Tate director Sir Nicholas Serota has said leaving the European Union would "diminish" the work of the Tate Modern.
The contemporary art gallery is re-opening to the public on Friday after a £260 million redesign.
Speaking in the Turbine Hall, Sir Nicholas told the Press Association: "I think that we all know that this is a museum that presents its face to the world, and it has enjoyed particular collaborations with European colleagues.
"We also know that we employ a large number of people here who come from other parts of Europe.
"Anything that makes that more difficult would, I think, diminish the quality of what we are able to show and do here."
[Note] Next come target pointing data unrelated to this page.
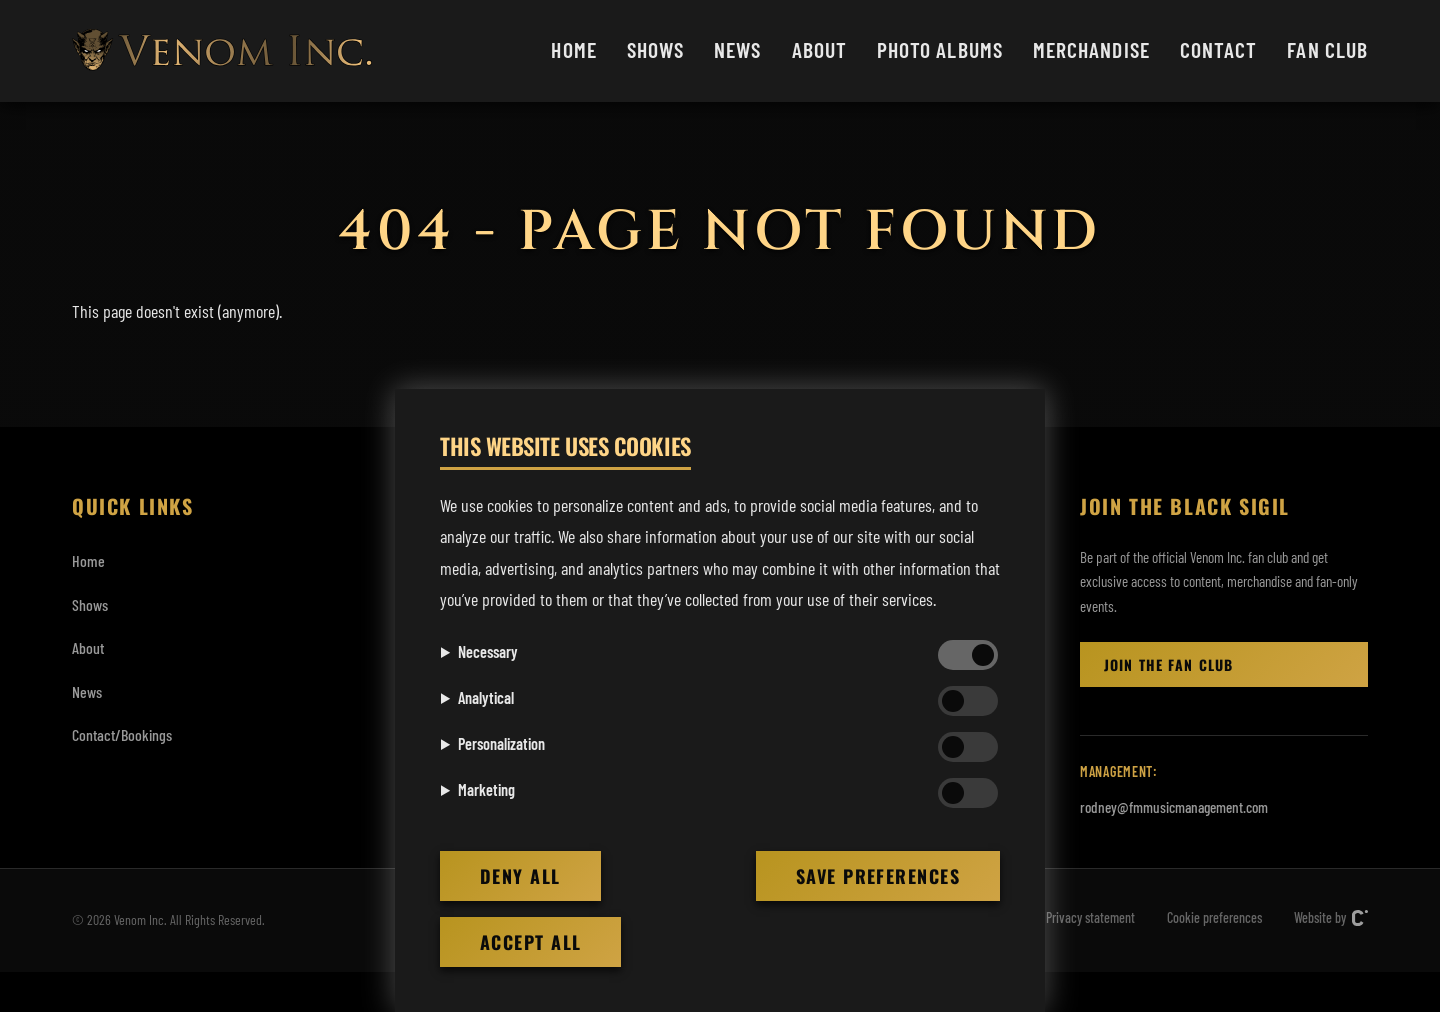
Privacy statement (1090, 917)
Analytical (486, 697)
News (737, 49)
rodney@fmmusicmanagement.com (1174, 807)
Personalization (501, 743)
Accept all (530, 942)
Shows (655, 49)
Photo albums (940, 49)
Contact (1219, 49)
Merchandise (1091, 49)
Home (573, 49)
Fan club (1327, 49)
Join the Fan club (1168, 664)
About (819, 49)
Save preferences (878, 876)
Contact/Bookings (122, 734)
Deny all (520, 876)
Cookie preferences (1214, 917)
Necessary (488, 651)
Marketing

Asked what he would do if there is a Brexit after the referendum on June 23, he said: "There's not really a contingency plan, we'll have to see what happens."
Lord Browne, chair of trustees, also emphasised the global nature of the Tate Modern.
He said: "At a time when some would seek to turn inwards, to dislodge this country from its rightful place in the global community, the new Tate Modern is a reminder of what can be achieved when we remain open to the world's ideas and cultures."
Ed Vaizey, minister of state for culture, communications and creative industries, said leaving the European Union would damage cultural collaboration.
He said: "I worry about leaving Europe. Clearly we have an engagement with our European neighbours, and we have a cultural engagement with them, and I'm sure to a certain extent that might continue.
"But it would send out, I think, a terrible message that we were turning our back on Europe, and I think art is about collaboration, the exchange of ideas, it's about internationalism.
"Here at the Tate we see an institution that's open to Europe and to the world, and we have millions of people coming here from Europe, for example, who think nothing nowadays of hopping across the Channel to see London's great attractions. And all of that would just become more difficult."
Mr Vaizey said the new Tate Modern's focus on geographical diversity and shifting the collection away from North-West Europe and North America was actually very British.
"I think it's fantastic, and I think weirdly because it's very global, it's very British," he said.
"I think the British are very good at understanding that we can be a platform for culture from all over the world. London is a global city, every country in the world is represented here."